Virus classification
- (unranked): Virus
- Realm: Monodnaviria
- Kingdom: Shotokuvirae
- Phylum: Cossaviricota
- Class: Papovaviricetes
- Order: Sepolyvirales
- Family: Polyomaviridae
- Genus: Deltapolyomavirus
- Species: Deltapolyomavirus sextihominis

= Human polyomavirus 6 =

Species of virus

Human polyomavirus 6 (HPyV6) is a virus of the polyomavirus family that infects human hosts. It was discovered in 2010 and is a component of the skin flora in healthy adults.

==Discovery==
HPyV6 was first discovered in 2010 by rolling circle amplification, a genetic technique that efficiently amplifies and detects circular DNA, such as a polyomavirus genome. It was identified as a component of skin flora in healthy adults, along with Merkel cell polyomavirus (which can cause Merkel cell cancer) and Human polyomavirus 7.

==Taxonomy==
HPyV6 is closely related to HPyV7, which was discovered at the same time; the two viruses' genomes share 68% sequence identity. In the 2015 taxonomic update to the polyomavirus group, the International Committee on Taxonomy of Viruses classified HPyV6 as a member of the genus Deltapolyomavirus. This genus contains four viruses that infect humans: HPyV6, HPyV7, MW polyomavirus, and STL polyomavirus.

==Prevalence==
All known human polyomaviruses are fairly common in healthy adult populations and are usually asymptomatic. In studies that profile polyomavirus seroprevalence, or prevalence of detectable antibodies against viral proteins indicating either past or present exposure in immunocompetent adults, estimates of HPyV6 prevalence have ranged from approximately 60–85%, with evidence of low prevalence among children and increasing prevalence with age. The age-dependent pattern of seroprevalence featuring a decline at around six months old is consistent with the transmission of maternal antibodies. A study of cutaneous viruses in men found prevalence of HPyV6 DNA—indicating actively replicating virus—at around 12%. Another similar study reported HPyV6 DNA prevalence at around 30%, with 24% showing persistent viral shedding over time.

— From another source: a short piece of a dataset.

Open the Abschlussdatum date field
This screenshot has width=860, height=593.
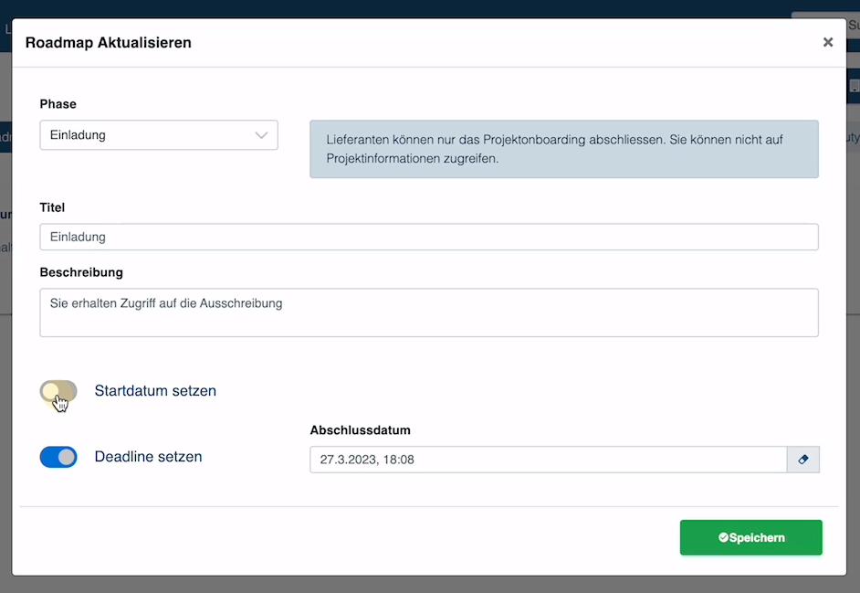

==Clinical manifestations==
As with many recently discovered human polyomaviruses, the clinical significance of HPyV6 is poorly characterized. Attempts to detect polyomaviruses in a variety of tumor types have consistently found that HPyV6 is either absent or present at very low viral loads, indicating that it is unlikely to be causally related to the tumor.

HPyV6, and the closely related HPyV7, have been linked to skin rashes known as pruritic and dyskeratotic dermatoses in immunocompromised patients in case reports, though a causal association has not yet been established.